Davis v. Vieques Air Link

892 F.2d 1122
CourtCourt of Appeals for the First Circuit
DecidedJanuary 5, 1990
DocketNo. 89-1635
StatusPublished
Cited by2 cases

This text of 892 F.2d 1122 (Davis v. Vieques Air Link) is published on Counsel Stack Legal Research, covering Court of Appeals for the First Circuit primary law. Counsel Stack provides free access to over 12 million legal documents including statutes, case law, regulations, and constitutions.

Bluebook
Davis v. Vieques Air Link, 892 F.2d 1122 (1st Cir. 1990).

Opinion

FUSTE, District Judge.

Puerto Rico Ports Authority (“PRPA”), the defendant below, appeals the district court’s dismissal of its third-party complaint against Alonso & Carus Iron Works and its insurer, National Insurance Company (“Alonso & Carus”). Essentially, PRPA raises two issues. First, PRPA claims the district court erred in not giving res judi-cata effect to a local court ruling that denied the identical motion to dismiss granted by the federal district court. Second, PRPA argues that the district court erred in finding the third-party complaint time-barred under local law. We affirm.

I. Background

This action was originally filed in the federal district court of the Virgin Islands, Division of St. Croix, by Angel Felix Davis whose wife, Maria, died in the crash of a Vieques Air Link (“VAL”) plane on August 2, 1984. The original complaint alleged [1124]*1124negligence against VAL and PRPA, claiming that the gasoline supplied and pumped into the aircraft from gasoline tanks belonging to PRPA contained a dangerous level of water and contributed to the accident. On February 12, 1987, PRPA filed a third-party complaint against appellees, Al-onso & Carus. Alonso & Carus installed the gasoline tanks at the Vieques airport in December of 1975 pursuant to a contract with PRPA. PRPA’s third-party complaint claimed that, should the court conclude the tanks contained water and the contaminated gasoline proximately caused the accident, then Alonso & Carus must indemnify PRPA for damages and costs paid to plaintiff.

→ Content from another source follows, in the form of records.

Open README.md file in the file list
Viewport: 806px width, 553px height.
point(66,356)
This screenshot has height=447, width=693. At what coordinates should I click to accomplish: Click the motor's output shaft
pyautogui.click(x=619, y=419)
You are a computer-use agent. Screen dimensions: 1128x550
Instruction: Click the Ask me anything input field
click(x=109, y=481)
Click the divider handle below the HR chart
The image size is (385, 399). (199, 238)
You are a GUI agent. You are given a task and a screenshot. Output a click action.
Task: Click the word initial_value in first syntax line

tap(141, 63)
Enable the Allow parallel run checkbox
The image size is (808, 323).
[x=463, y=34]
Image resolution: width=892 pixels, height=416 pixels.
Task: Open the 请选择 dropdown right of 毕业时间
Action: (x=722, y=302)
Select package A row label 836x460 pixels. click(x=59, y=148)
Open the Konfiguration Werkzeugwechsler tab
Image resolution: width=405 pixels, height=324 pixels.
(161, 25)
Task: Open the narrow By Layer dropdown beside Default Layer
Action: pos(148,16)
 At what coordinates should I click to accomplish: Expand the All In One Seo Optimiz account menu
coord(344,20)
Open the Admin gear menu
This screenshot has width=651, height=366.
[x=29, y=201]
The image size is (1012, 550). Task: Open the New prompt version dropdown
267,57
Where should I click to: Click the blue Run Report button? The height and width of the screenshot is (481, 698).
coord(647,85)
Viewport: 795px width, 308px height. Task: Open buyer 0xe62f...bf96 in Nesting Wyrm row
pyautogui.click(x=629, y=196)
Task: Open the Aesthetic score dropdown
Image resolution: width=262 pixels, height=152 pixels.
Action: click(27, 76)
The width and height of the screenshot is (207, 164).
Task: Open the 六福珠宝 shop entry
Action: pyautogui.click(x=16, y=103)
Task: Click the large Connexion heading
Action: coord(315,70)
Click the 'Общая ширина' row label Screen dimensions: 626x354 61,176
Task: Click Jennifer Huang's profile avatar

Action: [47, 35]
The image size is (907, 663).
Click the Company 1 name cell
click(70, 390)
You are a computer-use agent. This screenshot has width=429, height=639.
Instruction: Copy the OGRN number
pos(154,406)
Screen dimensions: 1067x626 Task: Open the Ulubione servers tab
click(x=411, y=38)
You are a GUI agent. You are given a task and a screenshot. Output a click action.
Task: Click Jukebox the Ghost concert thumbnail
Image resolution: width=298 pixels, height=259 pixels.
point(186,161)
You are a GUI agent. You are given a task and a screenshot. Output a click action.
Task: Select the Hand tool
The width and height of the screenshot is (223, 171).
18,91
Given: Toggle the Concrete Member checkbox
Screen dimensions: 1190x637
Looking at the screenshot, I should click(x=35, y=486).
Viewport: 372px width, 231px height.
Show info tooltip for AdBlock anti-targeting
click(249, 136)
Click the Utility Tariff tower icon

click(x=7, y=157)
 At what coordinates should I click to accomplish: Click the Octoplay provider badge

While this action was pending in federal court, the parties were also engaged in nearly identical litigation in the local forum. On May 9, 1988, the Superior Court of Puerto Rico, San Juan Section, denied a motion to dismiss submitted by Alonso & Carus. In the local motion, Alonso & Ca-rus argued that PRPA’s third-party complaint was time-barred by the provisions of Articles 1809 and 1483 of the Civil Code of Puerto Rico, 31 L.P.R.A. §§ 5148 and 4124. Back in federal court, Alonso & Carus also had a motion to dismiss pending against PRPA, identical to the motion denied at the local level. PRPA immediately requested the district court to recognize the local court resolution as res judicata against the motion to dismiss filed by Alonso & Carus in federal court. On May 19, 1989 the district court rejected PRPA’s res judicata argument and granted the motion. PRPA now appeals both determinations.

II. Res Judicata

Federal courts must honor the res judicata effects of state court judgments. 18 Wright, Miller & Cooper, Federal Practice and Procedure § 4469 (1981). Under 28 U.S.C. § 1738, “[t]he records and judicial proceedings of any court” of “any State, Territory, or Possession of the United States” shall have “the same full faith and credit in every court within the United States and its Territories and Possessions as they have by law or usage in the courts of such State, Territory or Possession from which they are taken.” Thus, a federal court must give the state court judgment the full faith and credit that it would have in the courts of the state, or territory, in which it was entered. Allen v. McCurry, 449 U.S. 90, 101 S.Ct. 411, 66 L.Ed.2d 308 (1980). Our inquiry, then, will focus on the res judicata and collateral estoppel doctrines as promulgated under the laws of the Commonwealth of Puerto Rico.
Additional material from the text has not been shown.